At about age 3, I thought that the tip money my parents left on the table was actually for Me as some sort of reward for finishing my meal. I'd stash the $$ in a hole in my mattress, so my mom finally found it one day while re-arranging my room. She spent the next week driving to area restaurants trying to compensate the wait staffs that had been stiffed!
I used to believe that my pennies would get lonely if I left one or two out by themselves on my dresser. Before going to bed I had to put them with the rest of my change. And I gave a great deal of thought to whether I should put them next to the other pennies I'd found them with, for familiarity, or if they'd like a change of company
When I was a kid, I thought that libraries got all their funding from overdue fines. We had a pretty lousy branch library, so I would hold onto books long after I'd read them so I'd have to pay an extra nickel or dime and maybe they'd be able to buy more books.

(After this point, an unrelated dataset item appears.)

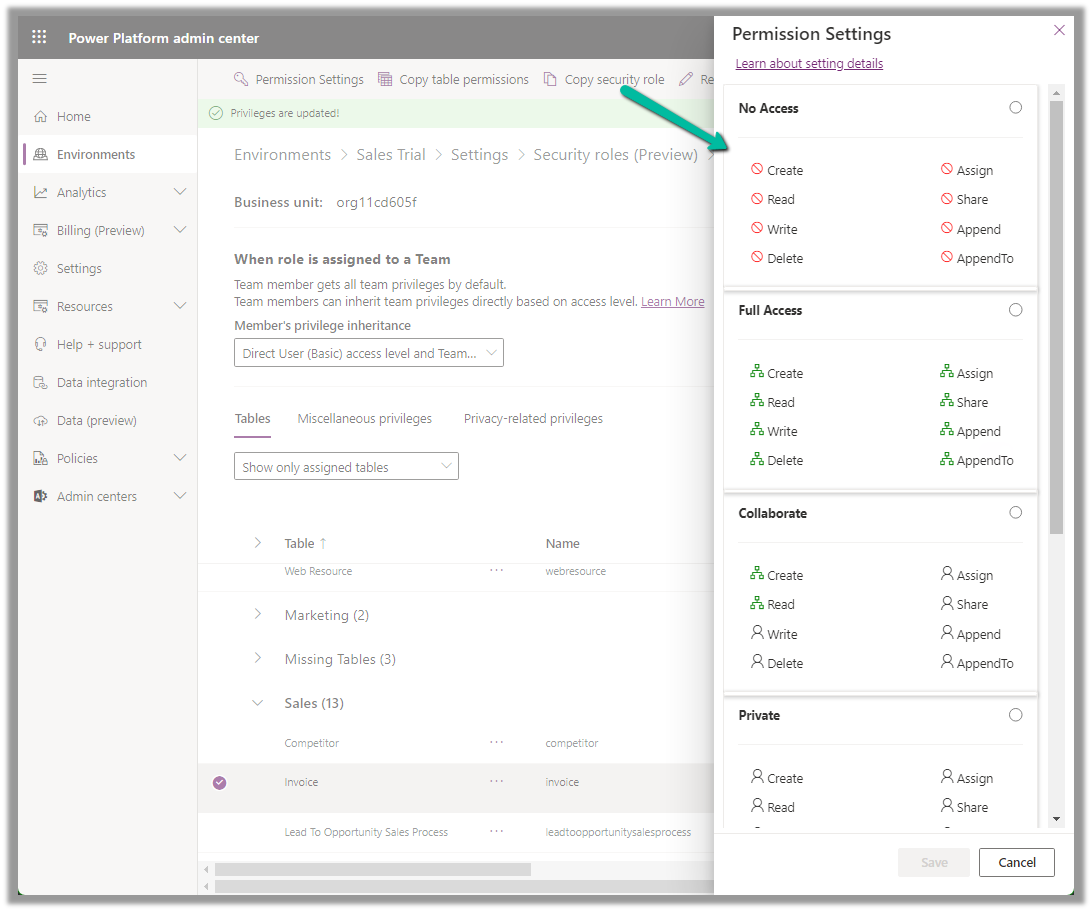Choose the Collaborate radio button
The image size is (1092, 911).
point(1015,512)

I wnted to get money out of a savingts account my great grand mother had set up for me, my mom told me if I took the money out it would stop growing meaning growing in intrest. I thought my money was actually growing. I would hold dollar bills up next to each other to see if it had been in a bank to "grow". One day I asked if I could go to the bank to see how much my money had grown she showed me my bank statment, and explaned it to me. To say the lest I was disappointed.
I used to believe the Bank was where poor people went to get money, I didn't know you had to actually have money IN there.....I would be so humiliated to go into the bank I would cry and hide behind my mom.
The first time that I went to Spain on holiday when I was 7, I thought everyone purchased things with potatoes. Then dad told me they were pesatas.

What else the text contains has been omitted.